ウェーブテーブルの仕組みでオシレータが動作するように引き続き実装をしていきます。
まずは動作させるところまでいきたいね
JUCEチュートリアル、Synthの項目、「Wavetable synthesis」を進めていきます。「Wavetable Oscillator」の項目の実装続きです。前回までで、「WavetableOscillator」クラスの実装が完了しました。今回は、MainComponent.cppの実装となります。
公式ドキュメントからダウンロードできる該当サンプルは、「WavetableSynthTutorial_02.h」となります。
こんな人の役に立つかも
・JUCEでプログラミングの勉強をしている人
・JUCEチュートリアル「Wavetable synthesis」を勉強している人
・JUCEでウェーブテーブルの仕組みを実装したい人
MainComponent.cppの実装
コンストラクタ
コンストラクタでは、ウェーブテーブルにサイン波を生成するcreateWavetable関数の実行を追加しました。
MainContentComponent()
{
cpuUsageLabel.setText ("CPU Usage", juce::dontSendNotification);
cpuUsageText.setJustificationType (juce::Justification::right);
addAndMakeVisible (cpuUsageLabel);
addAndMakeVisible (cpuUsageText);
createWavetable();//追加しました。
setSize (400, 200);
setAudioChannels (0, 2); // no inputs, two outputs
startTimer (50);
}
createWavetable関数
ウェーブテーブルにサイン波のデータを作成します。私は、cppファイルの一番下に追加しました。

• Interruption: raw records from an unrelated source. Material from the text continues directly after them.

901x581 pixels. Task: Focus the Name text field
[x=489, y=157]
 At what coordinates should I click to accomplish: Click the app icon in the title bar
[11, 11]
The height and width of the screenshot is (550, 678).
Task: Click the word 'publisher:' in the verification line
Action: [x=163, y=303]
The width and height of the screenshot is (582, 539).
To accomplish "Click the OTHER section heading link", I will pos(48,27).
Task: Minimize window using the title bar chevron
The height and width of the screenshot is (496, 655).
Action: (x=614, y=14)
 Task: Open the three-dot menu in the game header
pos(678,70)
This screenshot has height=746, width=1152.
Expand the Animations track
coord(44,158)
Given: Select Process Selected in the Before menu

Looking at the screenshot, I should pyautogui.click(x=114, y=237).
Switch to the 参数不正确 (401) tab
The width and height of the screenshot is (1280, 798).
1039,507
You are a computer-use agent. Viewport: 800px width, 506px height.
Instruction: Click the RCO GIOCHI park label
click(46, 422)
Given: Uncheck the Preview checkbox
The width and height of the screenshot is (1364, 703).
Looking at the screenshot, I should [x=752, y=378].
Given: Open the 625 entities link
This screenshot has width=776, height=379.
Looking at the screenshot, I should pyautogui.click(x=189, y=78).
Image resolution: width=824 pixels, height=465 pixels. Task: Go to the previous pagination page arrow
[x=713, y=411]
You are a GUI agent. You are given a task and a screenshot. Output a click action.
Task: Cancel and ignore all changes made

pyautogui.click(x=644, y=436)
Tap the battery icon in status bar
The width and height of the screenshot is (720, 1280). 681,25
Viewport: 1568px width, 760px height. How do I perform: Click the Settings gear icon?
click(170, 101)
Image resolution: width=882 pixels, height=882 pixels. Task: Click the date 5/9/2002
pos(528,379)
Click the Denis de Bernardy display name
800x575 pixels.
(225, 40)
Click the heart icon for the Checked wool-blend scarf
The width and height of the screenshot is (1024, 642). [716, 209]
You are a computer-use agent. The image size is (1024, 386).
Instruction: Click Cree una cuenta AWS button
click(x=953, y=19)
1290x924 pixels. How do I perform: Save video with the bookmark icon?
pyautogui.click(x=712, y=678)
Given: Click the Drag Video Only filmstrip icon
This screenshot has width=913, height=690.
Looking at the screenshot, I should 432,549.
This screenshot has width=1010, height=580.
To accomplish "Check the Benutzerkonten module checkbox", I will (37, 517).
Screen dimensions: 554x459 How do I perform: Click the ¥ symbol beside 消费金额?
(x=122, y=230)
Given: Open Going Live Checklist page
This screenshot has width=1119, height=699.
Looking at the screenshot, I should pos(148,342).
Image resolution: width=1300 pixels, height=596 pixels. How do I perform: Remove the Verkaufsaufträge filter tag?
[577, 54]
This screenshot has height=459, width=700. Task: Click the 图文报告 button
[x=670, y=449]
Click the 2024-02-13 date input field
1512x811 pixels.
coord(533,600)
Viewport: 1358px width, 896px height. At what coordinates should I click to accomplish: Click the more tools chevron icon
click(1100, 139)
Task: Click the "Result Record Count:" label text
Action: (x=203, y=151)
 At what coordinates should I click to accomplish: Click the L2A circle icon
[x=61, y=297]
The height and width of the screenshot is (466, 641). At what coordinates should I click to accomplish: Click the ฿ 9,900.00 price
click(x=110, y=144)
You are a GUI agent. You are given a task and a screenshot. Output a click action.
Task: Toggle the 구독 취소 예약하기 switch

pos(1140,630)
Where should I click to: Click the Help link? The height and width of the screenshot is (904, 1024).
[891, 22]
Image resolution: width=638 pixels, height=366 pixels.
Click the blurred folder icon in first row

void MainComponent::createWavetable()
{
//[1]ウェーブテーブルのバッファを準備します。
sineTable.setSize(1, (int)tableSize);
auto* samples = sineTable.getWritePointer(0);
//[2]サイン波作成の計算に必要な変数を作成します。
auto angleDelta = juce::MathConstants<double>::twoPi / (double)(tableSize - 1);
auto currentAngle = 0.0;
//[3]サイン波サンプルデータの作成です。
for (unsigned int i = 0; i < tableSize; ++i)
{
auto sample = std::sin(currentAngle);
samples[i] = (float)sample;
currentAngle += angleDelta;
}
}
[1]の処理では、AudioSampleBufferクラス(floatのAudioBufferクラス)のsineTableに「setSize」関数でバッファサイズを設定します。バッファのチャンネル数は1としています。そして、samples変数にsineTableのポインタを取得します。
[2]では、サイン波を生成するための変数を作成します。以前と同様、「angleDelta」は増加するラジアンなので、128サンプル毎に何ラジアン進むのかを格納します。また、currentAngleは初期値0で、angleDelta毎に進むことでサイン波のサンプル値を求める際に利用します。
[3]では、ウェーブテーブルのサンプル数(今回は128回)分ループさせます。ループ毎にcurrentAngleをangleDeltaラジアン分増加させて1周期分128サンプルのサイン波データ(ゲイン値)をウェーブテーブルのバッファに格納します。
prepareToPlay関数
前回のウェーブテーブルを利用しないサイン波オシレータクラスから名前を変更しましたので、作成するウェーブテーブルオシレータクラスの名称に変更しておきます。
void MainComponent::prepareToPlay (int samplesPerBlockExpected, double sampleRate)
{
auto numberOfOscillators = 200;
for (auto i = 0; i < numberOfOscillators; ++i)
{
//auto* oscillator = new SineOscillator();
auto* oscillator = new WavetableOscillator(sineTable);//ここを変更しました。
//...略...
これでウェーブテーブル方式のオシレータが動作しました。